Data from: Colonization from divergent ancestors: glaciation signatures on contemporary patterns of genomic variation in Collared Pikas (Ochotona collaris)
Cite this dataset
Lanier, Hayley C. et al. (2015). Data from: Colonization from divergent ancestors: glaciation signatures on contemporary patterns of genomic variation in Collared Pikas (Ochotona collaris) [Dataset]. Dryad. https://doi.org/10.5061/dryad.jh2fp
Identifying the genetic structure of a species and the factors that drive it is an important first step in modern population management, in part because populations evolving from separate ancestral sources may possess potentially different characteristics. This is especially true for climate-sensitive species such as pikas, where the delimitation of distinct genetic units and the characterization of population responses to contemporary and historical environmental pressures are of particular interest.
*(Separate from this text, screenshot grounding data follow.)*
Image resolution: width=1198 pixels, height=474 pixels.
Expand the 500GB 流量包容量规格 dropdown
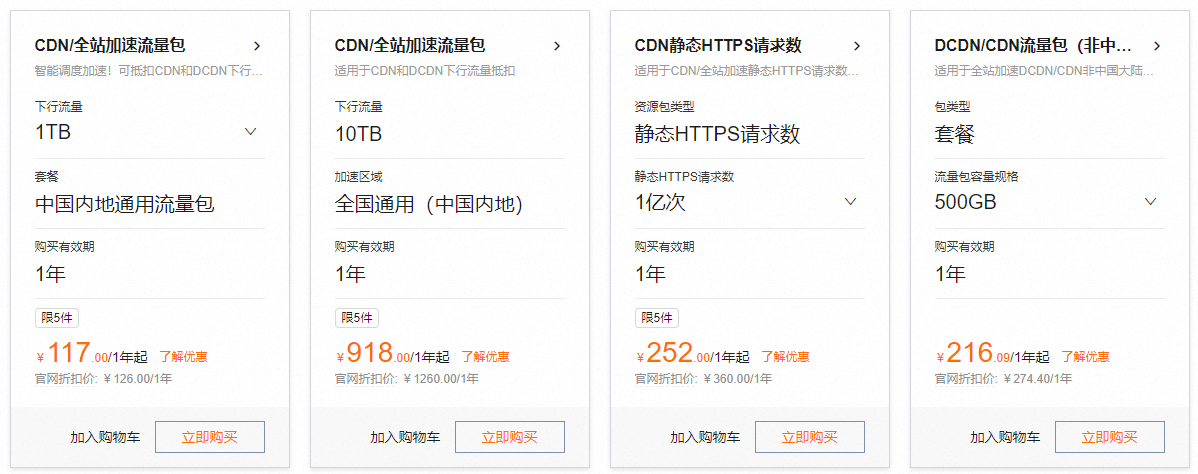pyautogui.click(x=1050, y=202)
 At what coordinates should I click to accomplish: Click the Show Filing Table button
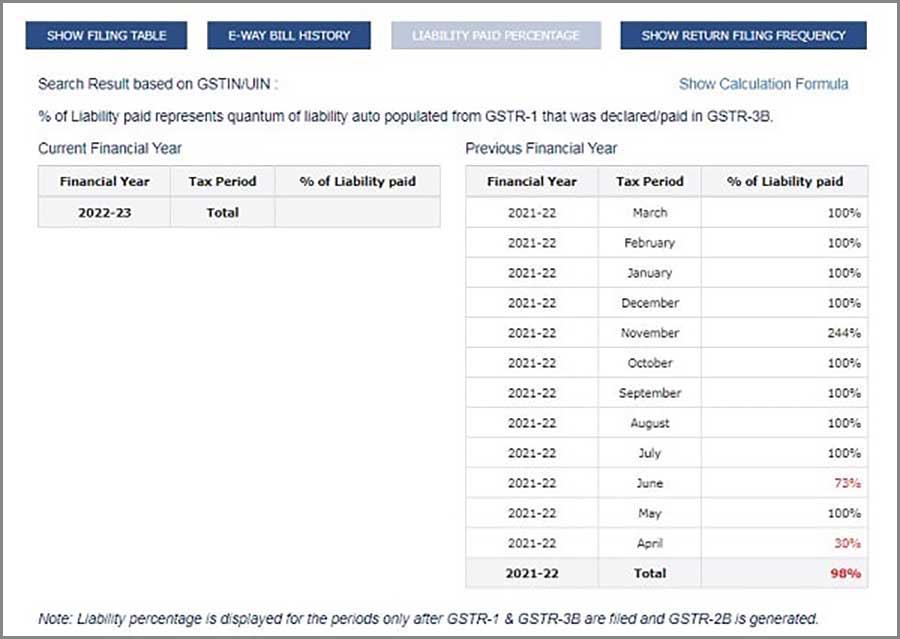[x=106, y=35]
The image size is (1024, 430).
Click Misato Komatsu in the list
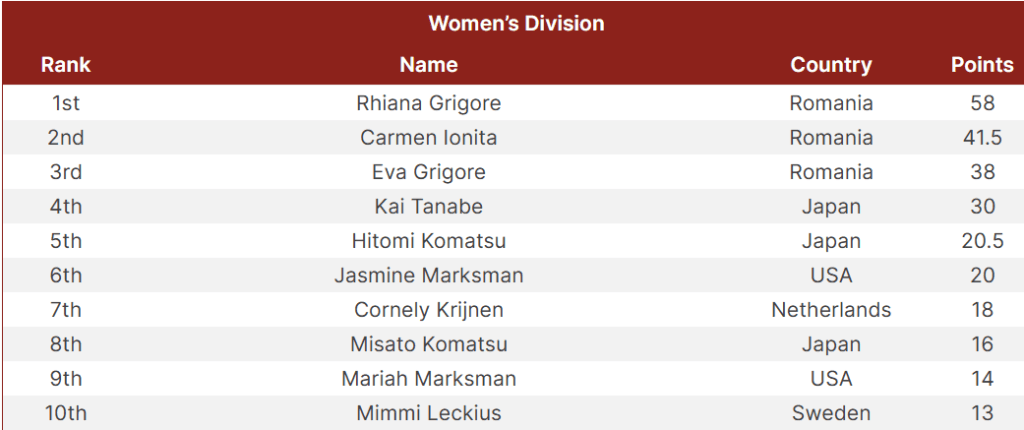coord(429,345)
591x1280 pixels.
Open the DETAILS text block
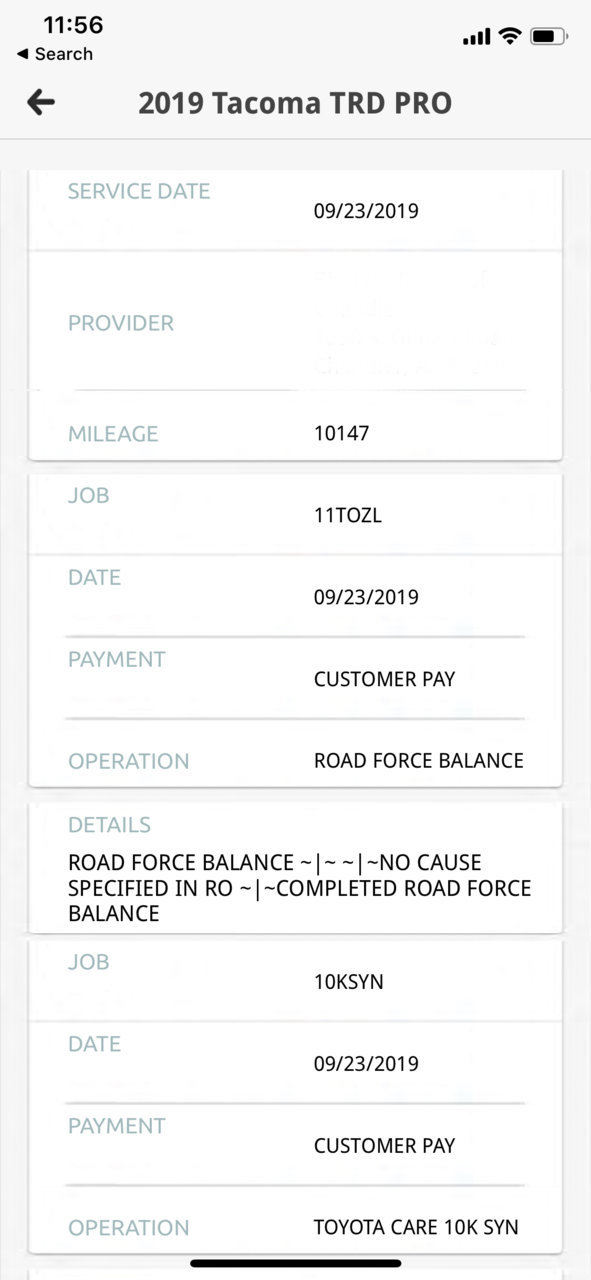295,868
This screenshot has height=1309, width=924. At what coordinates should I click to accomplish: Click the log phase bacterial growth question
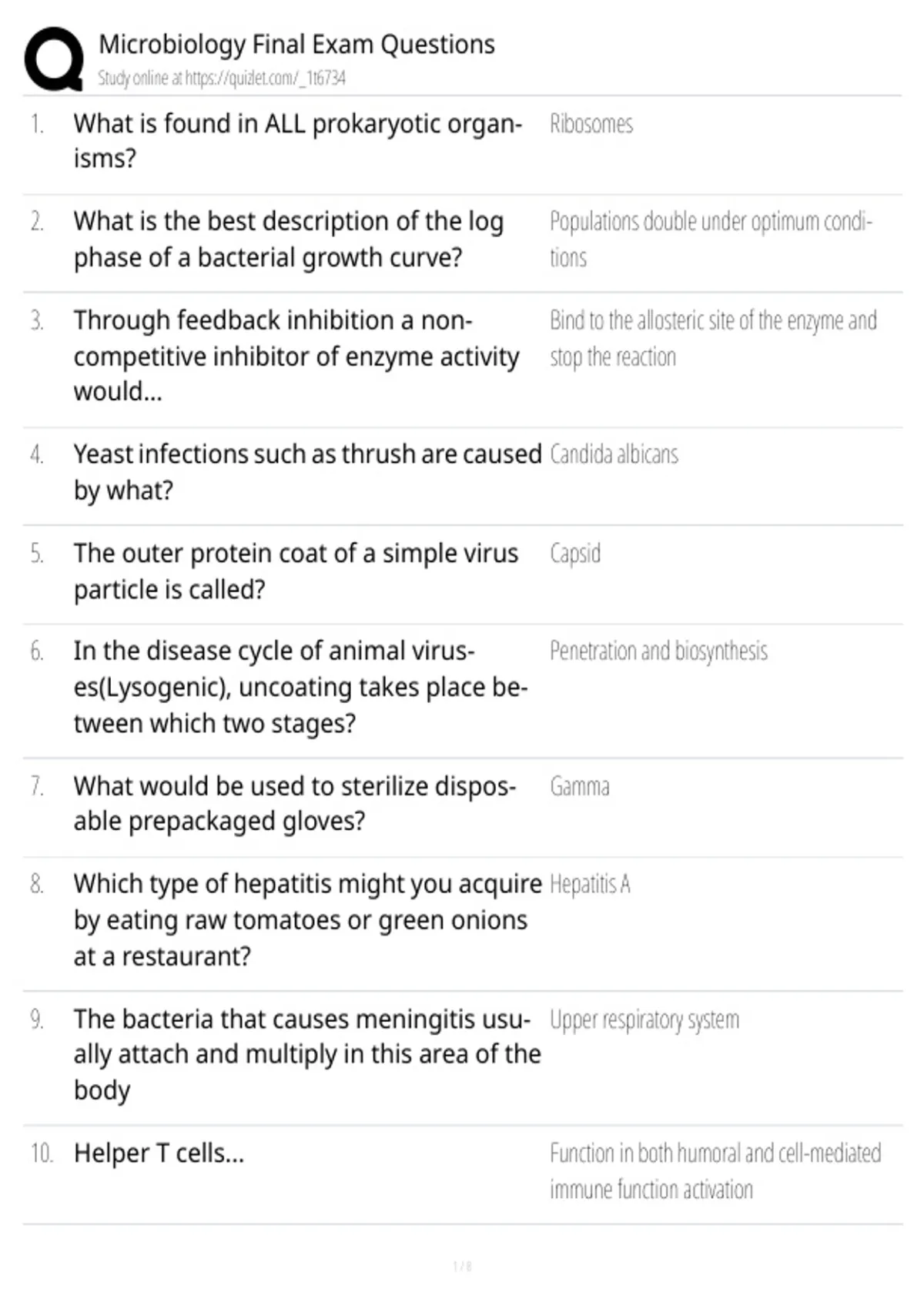click(x=289, y=239)
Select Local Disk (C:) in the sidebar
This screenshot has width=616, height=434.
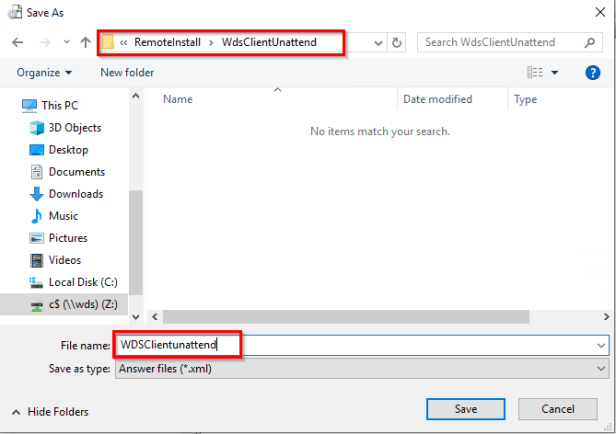[x=84, y=282]
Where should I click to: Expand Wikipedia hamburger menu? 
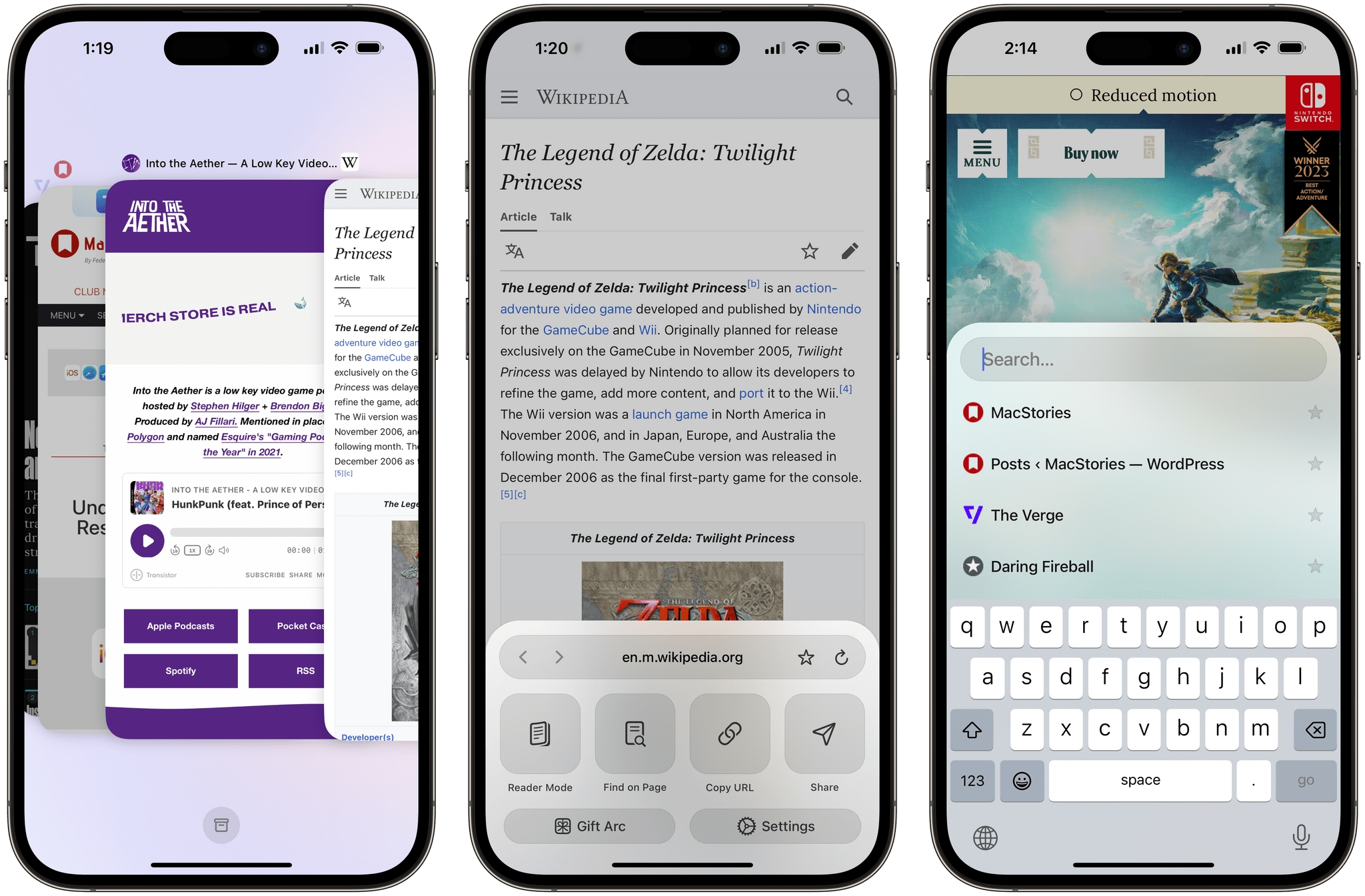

We combined a restriction site-associated DNA sequencing (RADSeq) data set containing 4156 single nucleotide polymorphisms with ecological niche models (ENMs) of present and past habitat suitability to characterize population composition and evaluate the effects of historical range shifts, contemporary climates and landscape factors on gene flow in Collared Pikas, which are found in Alaska and adjacent regions of northwestern Canada and are the lesser-studied of North America's two pika species. The results suggest that contemporary environmental factors contribute little to current population connectivity. Instead, genetic diversity is strongly shaped by the presence of three ancestral lineages isolated during the Pleistocene (~148 and 52 kya). Based on ENMs and genetic data, populations originating from a northern refugium experienced longer-term stability, whereas both southern lineages underwent population expansion – contradicting the southern stability and northern expansion patterns seen in many other taxa. Current populations are comparable with respect to generally low diversity within populations and little-to-no recent admixture. The predominance of divergent histories structuring populations implies that if we are to understand and manage pika populations, we must specifically assess and accurately account for the forces underlying genetic similarity.